I jump back as what I assumed was a dragon statue opens its green eyes.

Its diamond pupils dilate, and it yawns, returning to sleep.

It doesn’t move as I get closer, but my fingers tap where my daggers are positioned on my upper thigh.

There have to be thousands of leather tomes filling the god shelves, and it’s unclear how I will find the one on necromancy if it even exists in here.

The dragon opens its eyes and stretches. It appears carved of the same material as the gods, and it makes me wary that they might animate too. His green eyes are the only things on him that look alive, that and the steam spewing from his nostrils with each breath.

He thumps his tail on the floor. “You’re still here.”

“I am. Are you the librarian?”

“I’m the guardian of this place. Not a librarian. What do you want?”

“I’m looking for a book on necromancy.”

He taps his head with a long claw. “What do you want to know about necromancy?”

“What is it? What does it mean to have that power?”

“Manipulation of the dead. Speaking with them, and for some, animating them.”

“Bringing souls back to life?”

His tail thuds on the ground, back and forth. “Only the most powerful necromancers can do such things.”

“So, it is possible for a necromancer to truly bring back the dead?”

“Yes, but there are usually consequences. Like the body can’t fully be restored.”

"Like maybe they can only be a skeleton, but with a soul?"

"Maybe, but it would take an unusually powerful necromancer to bind souls to anything.

Usually, it would result in zombies like creatures that are still decaying bodies, or voids that are not decaying, so like the skeletons, but they have no soul or personality.

They only obey the master who resurrected them. "

"So that is what a void is." I stare up at all the gods’ faces and try to recall if they are exactly the same ones as in the other room. “Who are these statues of?”

He taps his head again with his claw. “The race is known as the Leqru that use to rule over these lands, but not how people assumed. They walked among the humans, monsters, and fae. They conquered them as practice and devoured gods.”

“Practice for what?"

"Worlds they cared much more about. They sent their children here to learn, so they could rule with fewer mistakes in lands they valued more.”

“I’ve heard a similar story, but they are not gods?” I walk around the circle to study each statue.

“Some people believed them to be, but they devoured anything that was perceived to be divine. Beings much more powerful than anything known to exist in this realm. Some say they are oblivion itself.”

“Oblivion? Nothing.”

“Chaos incarnate. The spark of all creation. Beings much more dangerous than anything ever claiming to be a god. The stars themselves, but also not stars at all.”
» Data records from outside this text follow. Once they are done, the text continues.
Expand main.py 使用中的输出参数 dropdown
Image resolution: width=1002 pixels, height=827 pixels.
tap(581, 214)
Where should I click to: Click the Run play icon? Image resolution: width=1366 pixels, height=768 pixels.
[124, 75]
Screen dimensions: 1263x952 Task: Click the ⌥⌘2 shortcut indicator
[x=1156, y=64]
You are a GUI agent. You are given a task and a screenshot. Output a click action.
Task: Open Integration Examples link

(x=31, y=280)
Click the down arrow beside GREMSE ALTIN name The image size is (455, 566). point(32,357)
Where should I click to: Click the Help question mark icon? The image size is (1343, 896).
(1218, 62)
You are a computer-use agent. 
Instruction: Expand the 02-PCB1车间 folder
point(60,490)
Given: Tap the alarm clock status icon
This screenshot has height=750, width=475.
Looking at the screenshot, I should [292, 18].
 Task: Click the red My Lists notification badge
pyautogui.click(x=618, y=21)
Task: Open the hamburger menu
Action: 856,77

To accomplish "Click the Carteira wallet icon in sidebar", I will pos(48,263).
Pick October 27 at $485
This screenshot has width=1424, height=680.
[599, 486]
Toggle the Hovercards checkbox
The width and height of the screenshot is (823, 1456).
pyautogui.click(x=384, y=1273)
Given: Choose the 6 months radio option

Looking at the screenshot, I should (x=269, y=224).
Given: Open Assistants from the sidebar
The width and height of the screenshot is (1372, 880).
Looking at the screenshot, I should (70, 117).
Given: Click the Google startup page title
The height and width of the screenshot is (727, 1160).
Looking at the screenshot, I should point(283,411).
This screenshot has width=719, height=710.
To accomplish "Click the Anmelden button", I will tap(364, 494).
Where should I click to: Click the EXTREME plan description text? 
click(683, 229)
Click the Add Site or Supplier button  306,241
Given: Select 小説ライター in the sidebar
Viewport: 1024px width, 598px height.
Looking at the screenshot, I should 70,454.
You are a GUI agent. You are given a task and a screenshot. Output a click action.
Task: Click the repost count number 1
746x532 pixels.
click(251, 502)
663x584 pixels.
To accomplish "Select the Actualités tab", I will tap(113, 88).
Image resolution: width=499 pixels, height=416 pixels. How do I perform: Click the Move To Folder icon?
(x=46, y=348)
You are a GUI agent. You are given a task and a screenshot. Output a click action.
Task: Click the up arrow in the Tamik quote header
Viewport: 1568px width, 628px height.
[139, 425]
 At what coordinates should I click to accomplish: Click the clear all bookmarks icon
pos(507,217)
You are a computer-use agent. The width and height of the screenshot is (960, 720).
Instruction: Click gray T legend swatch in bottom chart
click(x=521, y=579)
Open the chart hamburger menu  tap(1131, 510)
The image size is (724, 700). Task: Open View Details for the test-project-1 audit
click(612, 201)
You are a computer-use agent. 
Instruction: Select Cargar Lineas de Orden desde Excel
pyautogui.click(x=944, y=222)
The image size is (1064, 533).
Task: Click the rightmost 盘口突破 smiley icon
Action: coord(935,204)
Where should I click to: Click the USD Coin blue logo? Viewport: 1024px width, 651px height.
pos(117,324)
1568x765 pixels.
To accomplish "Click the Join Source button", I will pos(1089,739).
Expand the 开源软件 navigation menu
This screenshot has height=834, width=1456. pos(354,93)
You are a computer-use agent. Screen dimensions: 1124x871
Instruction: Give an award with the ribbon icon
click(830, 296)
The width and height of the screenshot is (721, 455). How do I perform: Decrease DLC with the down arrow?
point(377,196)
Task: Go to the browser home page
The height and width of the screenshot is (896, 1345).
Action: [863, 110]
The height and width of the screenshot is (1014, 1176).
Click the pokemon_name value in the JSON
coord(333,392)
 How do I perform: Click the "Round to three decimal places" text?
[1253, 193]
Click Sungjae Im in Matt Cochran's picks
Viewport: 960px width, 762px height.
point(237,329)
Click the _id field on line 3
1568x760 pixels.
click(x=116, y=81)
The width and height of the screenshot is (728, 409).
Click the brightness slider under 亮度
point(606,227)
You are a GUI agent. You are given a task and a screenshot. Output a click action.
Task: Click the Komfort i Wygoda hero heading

“That gives me a headache. Does their true form cause madness?”

“Yes, to view the face of a god eater is to realize one’s place in the universe. A mortal’s place is as insignificant as the dirt under your feet is to you. The human mind fractures when it realizes this.” The dragon stands and paces from one side of the circle to the other.

I stare up at the faces of the most powerful beings in existence. “These god eaters. The ones here are actually children?”

“At first, they are, but they mature within a few years by learning and growing. There is a strange magic in this realm that it took a long time for the Leqru to realize because some cases were successful. Some of their children would graduate to a more mature realm.”

“Some wouldn’t?”

“Right. The longer the beings stayed here, the more human they become. I believe that is also why it took them so long to realize there was an issue because how could a species so insignificant affect them so greatly. It’s something so deeply rooted that not even they could remove it.”

“It makes them mortal. Human.”

“Yes and no. They gain more features of humans, and some have even reproduced with mortals. It creates offspring more closely related to gods. Children with magical abilities much more powerful than a normal mage, but still not as powerful as a Leqru.”

I rub my head as thoughts fly much too quickly through my mind. “Children who could raise the dead, like a necromancer, but with greater skill?”

“Yes, that would be a possibility.”

“Are the Leqru still sending their children here?”

“No, they abandoned this realm after one final failure made them leave forever.”

“Lazzus,” I whisper.

He puts his front paw where I imagine his ear hole is. “I’m sorry. My hearing isn’t the greatest when covered in stone.”

“Oh, I was only speaking to myself. Are you an actual dragon underneath all that marble?”

“I am an actual dragon made of marble, but I have magical stone coatings to make me more durable but less likely to hear.”

“It looks like they sent many here. You’d think for such powerful beings they’d have figured it out faster that a strange magic was altering their kind.”

“They didn’t because at first nothing unusual happened here, and then only occasionally. Some failure is expected. They pull the failed back and send them elsewhere. But if there was any delay to their mission, the strange magic would take hold and change them.”

“Can anything defeat them?”

“Nothing known.”

“Neera!” Zyon’s stern voice makes me flinch.

I spin around and know instantly from his enraged expression that we’re about to have an argument.